Quick and Dirty Rails Optimization Guide

on December 11, 2007

these are quick notes I spontaneously ranted down about my experience with rails and making it perform

One of the reasons I am working on this current project here in Tokyo is because I can experience the hardships that come with user growth. Apart from learning how to actually get a project to take off, it is also interesting what to do when it actually does!

When we had our first growth spikes we had a lot of people using the system at the same time. Being a learning system, we have the disadvantage of having a lot of data intensive processing. This article is about the code optimization part of a rails project rather than the systems part (which is another chapter, properly described in articles as these)

Finding the slowest requests

There are several tools to spit through the production logs ot find out what the slowest pages are. These pages you will have to tackle first.
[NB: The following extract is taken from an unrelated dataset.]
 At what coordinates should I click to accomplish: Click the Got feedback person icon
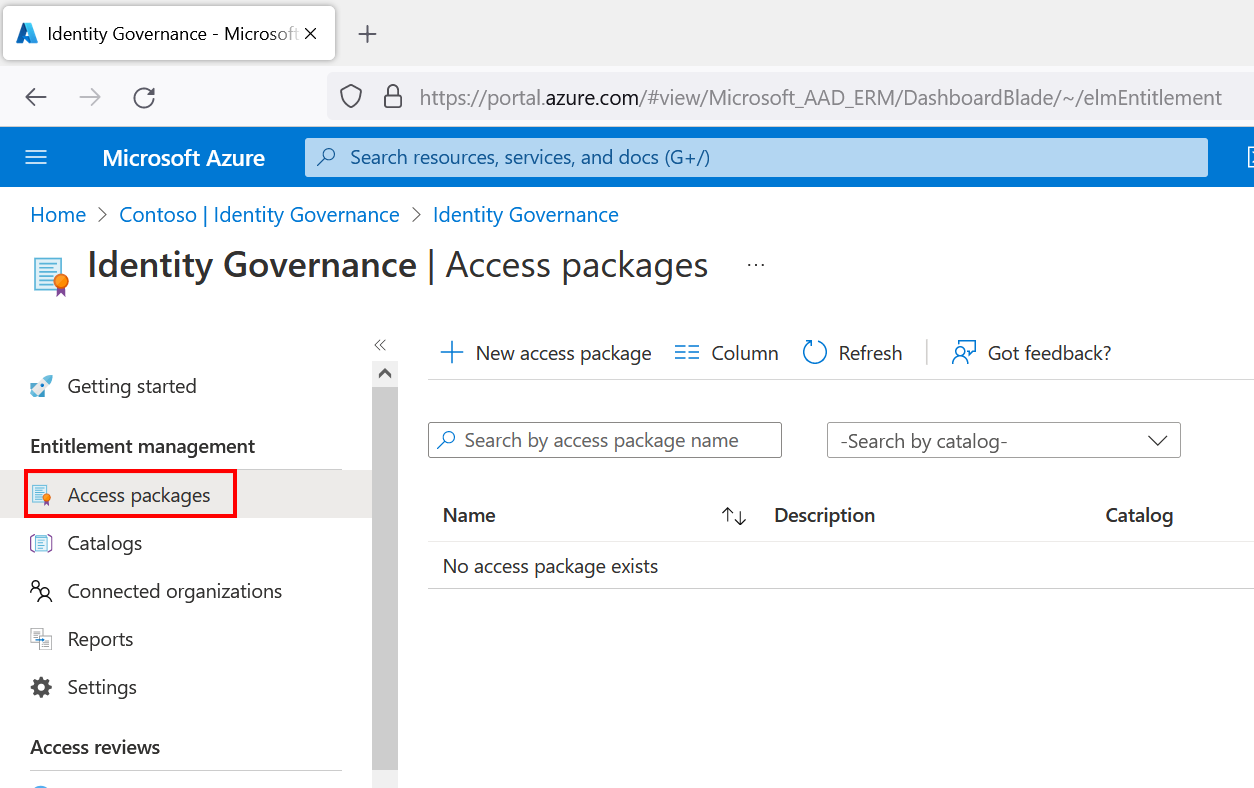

Depending on your system load (high mem / cpu / db), you might want to prioritize render-heavy over db-heavy pages, but from what I’ve seen most of the first optimization steps are in DB-heavy pages.

Optimizing a request / page

Render heavy, Database heavy? What are you talking about? Basically, when you look at the mongrel development log load time is separated into two categories: render time and db time. Render time is simply the time it takes excluding calls to the database.

When you have a page that has a high render time, but a low percentage of database time it means that a lot of time is spent on calculations or moving around data. With these pages you have to make sure that:

  • Have no code that blocks the request (HTTP/network calls, external commands, Disk IO). This code should be moved to it’s own background worker.
  • Don’t have too many ActiveRecord code that loads big chunks of data. These calls will appear as having a low DB load, but in fact use up a lot of CPU and memory. Only load the data you display.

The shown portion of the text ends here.